Other findings from the survey included:
- Seven in 10 SENCOs (70 per cent) said the access children had to IT hardware at home was a key challenge for schools.
- Nearly three quarters of SENCOs (72 per cent) said that, from their perspective, their school had experienced challenges in providing support in the setting for children and young people with education, health and care (EHC) plans.
- Just over half of SENCOs (57 per cent) said the management of risk assessments for children and young people with EHC plans was an issue.
- Nearly two thirds (64 per cent) of SENCOs said that they would like more support from central government, and over half (57 per cent) would have liked more support from the local authority.
The report made four main recommendations:
- Access to and accessibility of virtual learning: Access to IT for all children needs to be considered as a critical issue and schools should prioritise digital learning to support young people in their future learning. Teachers need to be provided with additional support to help them differentiate for pupils with SEND.
- Provision of central guidance and support: Guidance should be given to school leaders in advance to allow them time to plan effectively.

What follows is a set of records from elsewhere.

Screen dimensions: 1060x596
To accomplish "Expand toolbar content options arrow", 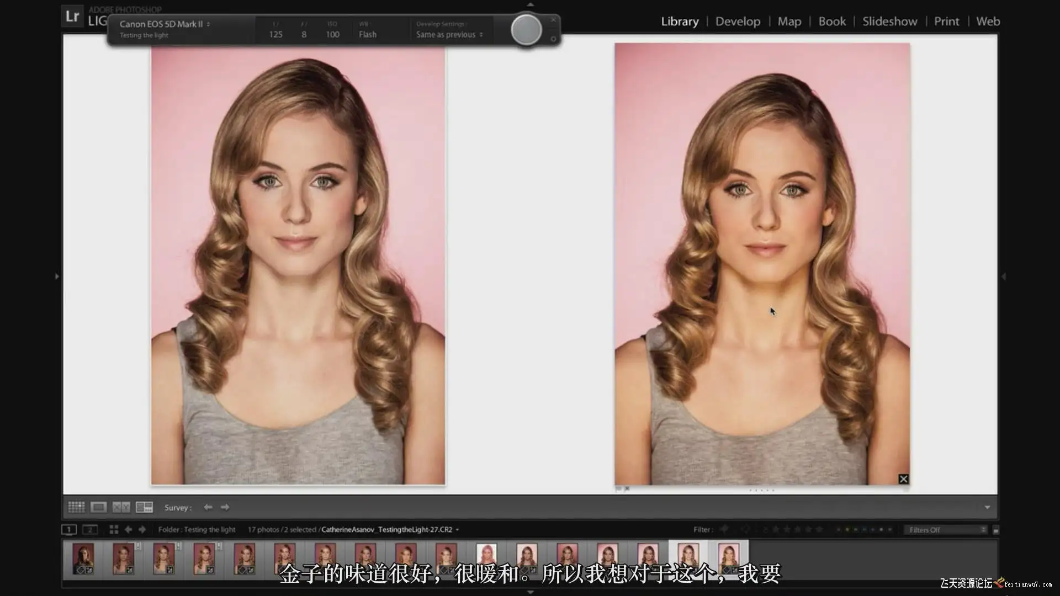I will [987, 507].
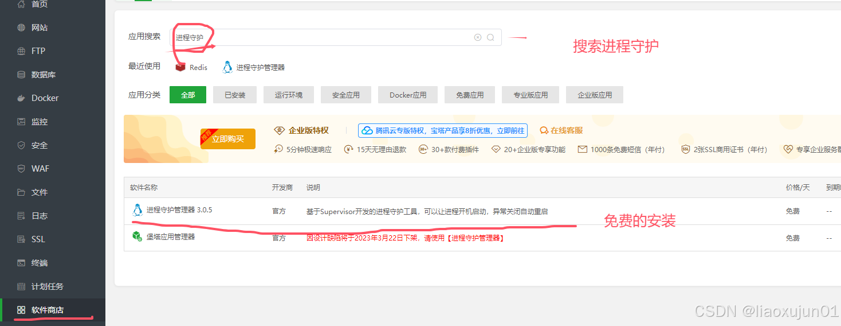The width and height of the screenshot is (841, 326).
Task: Show the 运行环境 category
Action: click(x=289, y=95)
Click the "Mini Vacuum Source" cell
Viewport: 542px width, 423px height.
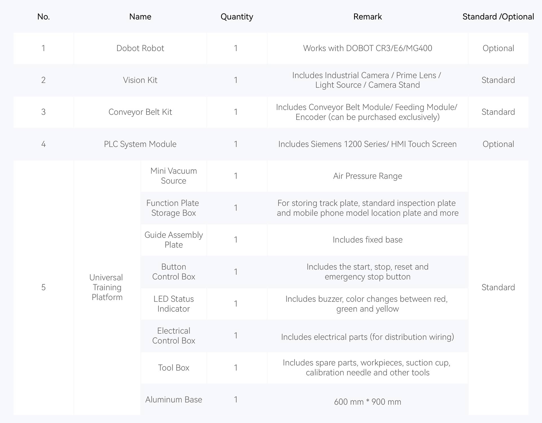click(174, 176)
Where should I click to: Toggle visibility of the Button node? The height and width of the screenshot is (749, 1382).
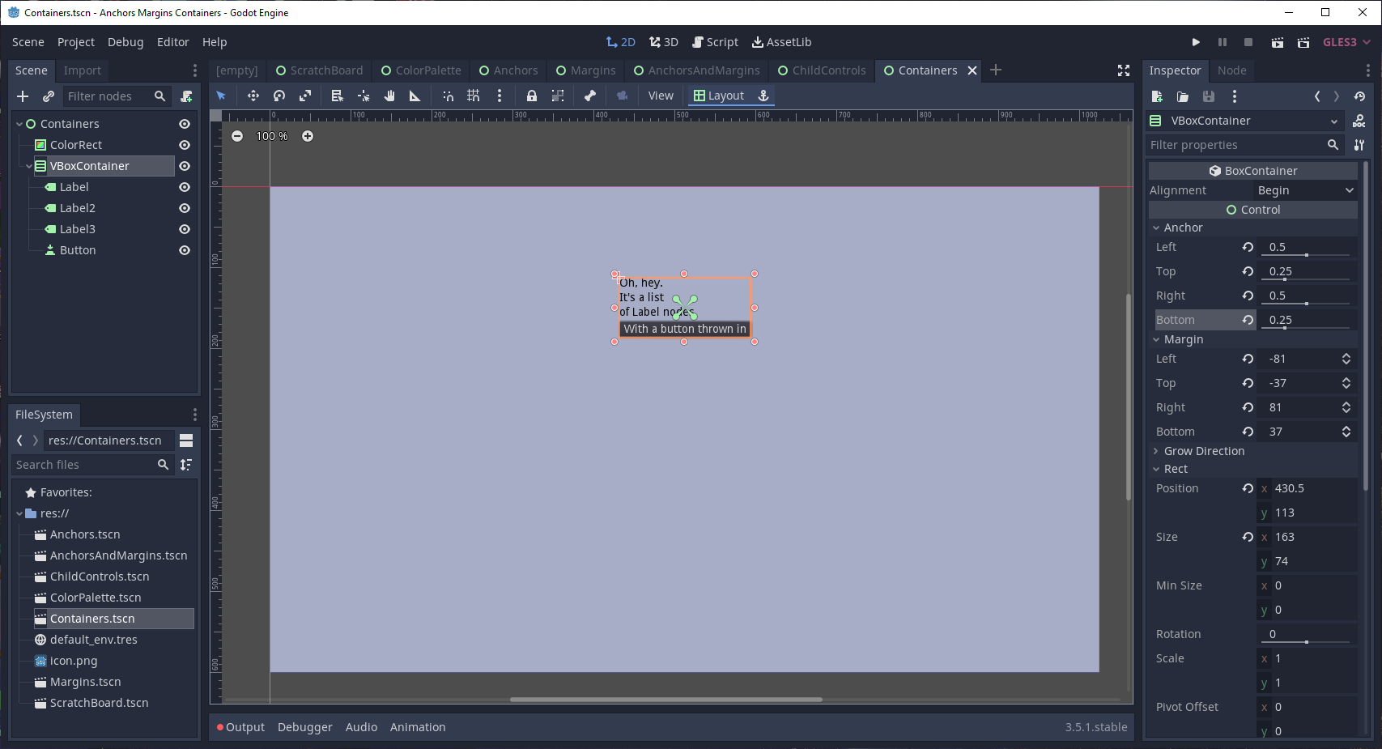185,250
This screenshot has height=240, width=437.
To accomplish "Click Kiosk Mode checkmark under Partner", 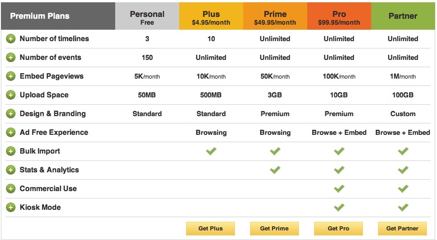I will coord(403,208).
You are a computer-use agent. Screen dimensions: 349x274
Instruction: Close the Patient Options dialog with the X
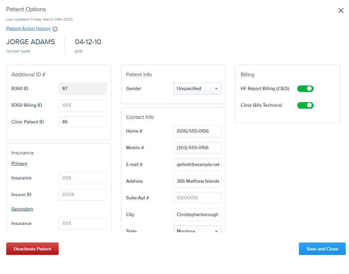341,10
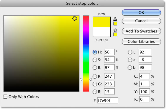Select the Lab a radio button
Image resolution: width=166 pixels, height=109 pixels.
pos(130,60)
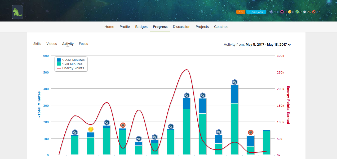Click the Sun badge above the chart bar
This screenshot has width=337, height=159.
91,129
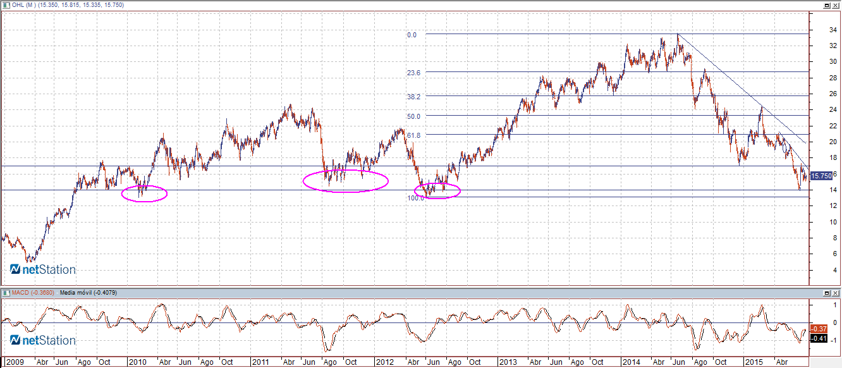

This includes the provision of national exemplars, e.g., for risk assessments, and the development of SENCO specific guidance for responding to unprecedented events.

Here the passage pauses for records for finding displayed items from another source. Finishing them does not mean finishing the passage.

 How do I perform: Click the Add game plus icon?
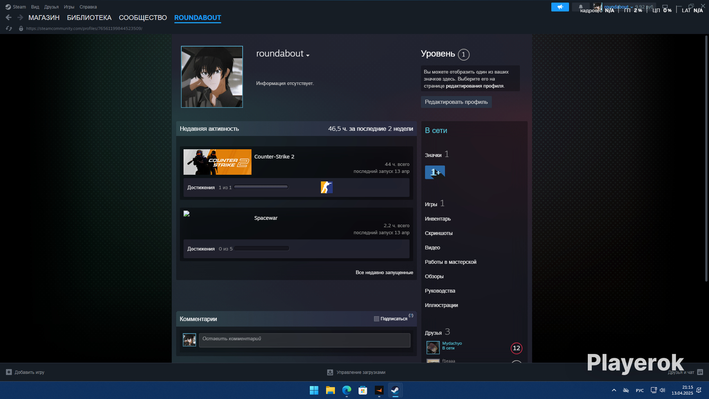point(9,372)
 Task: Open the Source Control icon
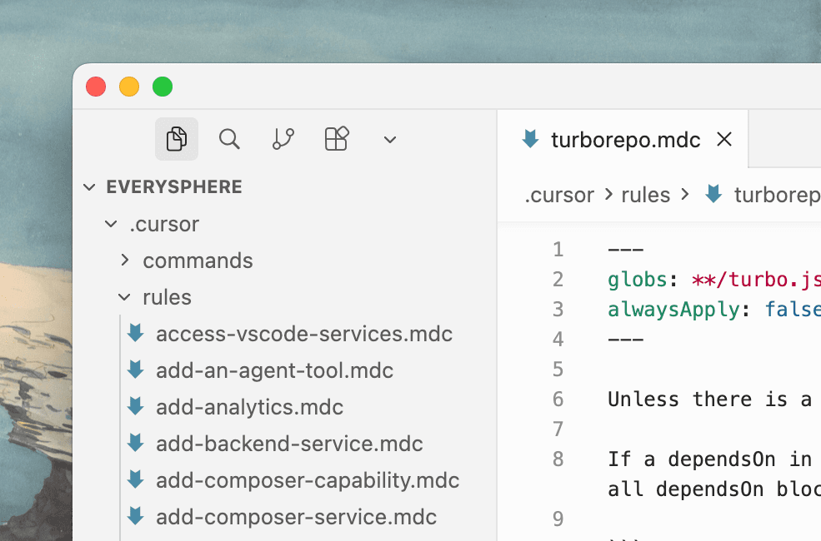click(283, 139)
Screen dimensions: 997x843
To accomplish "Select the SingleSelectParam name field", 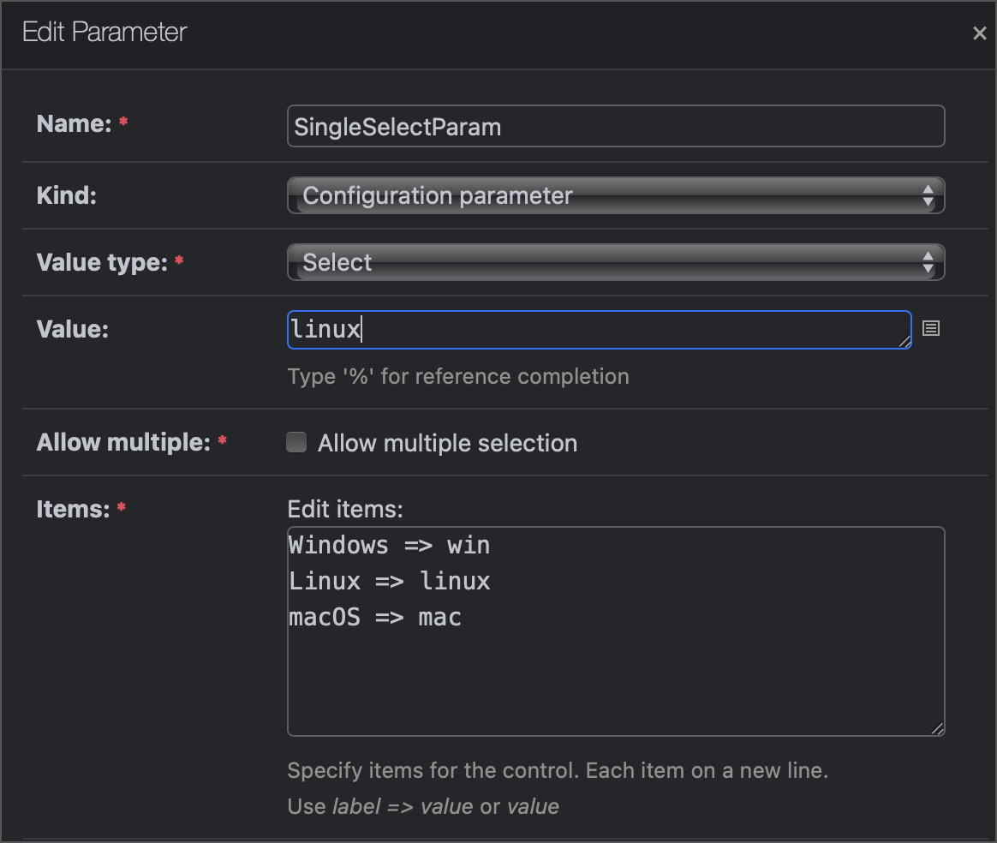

- Responding to unprecedented challenges: Guidance around virtual learning and learning from the positive experiences that SENCOs reported when supported by MATs, including the development of networks and sharing of resources.
- Working with families: Senior leaders to consider how the benefits reported from a closer relationship with families can continue to be realised in the longer term.
Helen Curran, senior lecturer in education: SEN at Bath Spa University, said: "The global pandemic has exposed the existing crisis in SEND, and amplified challenges that SENCOs already faced, such as a lack of time to execute the role.
"We know that schools have worked tirelessly to support young people during the pandemic, facing daily challenges, difficult decisions and changing national guidance.
"As we get to grips with a third lockdown and return to remote learning, there is a real risk that children with SEND will continue to be disproportionally impacted by the pandemic, unless teachers, SENCOs and pupils are given additional support in areas like providing appropriate and differentiated virtual learning."
Professor Adam Boddison, chief executive at nasen, said: "The SENCO Workforce Survey not only shines a spotlight on the strengths and challenges that impact SENCOs in their work, it also exposes some of the hidden challenges that continue to perpetuate inequalities impacting children and young people with SEND and their families.
"The pandemic is having a disproportionate impact on children and young people's social, emotional and mental health needs, exacerbating social interaction challenges. It is vital that we support them and the mental wellbeing of our education workforce. We would like to see routine wellbeing arrangements put in place following this extended period of national challenge, including priority support for SENCOs.
"Moving forward, it is important that we work collaboratively and share good practice across mainstream, special schools and specialist settings to help all children and young people, particularly those with SEND, to learn and thrive regardless of their background or need."
The Department for Education has been approached for comment.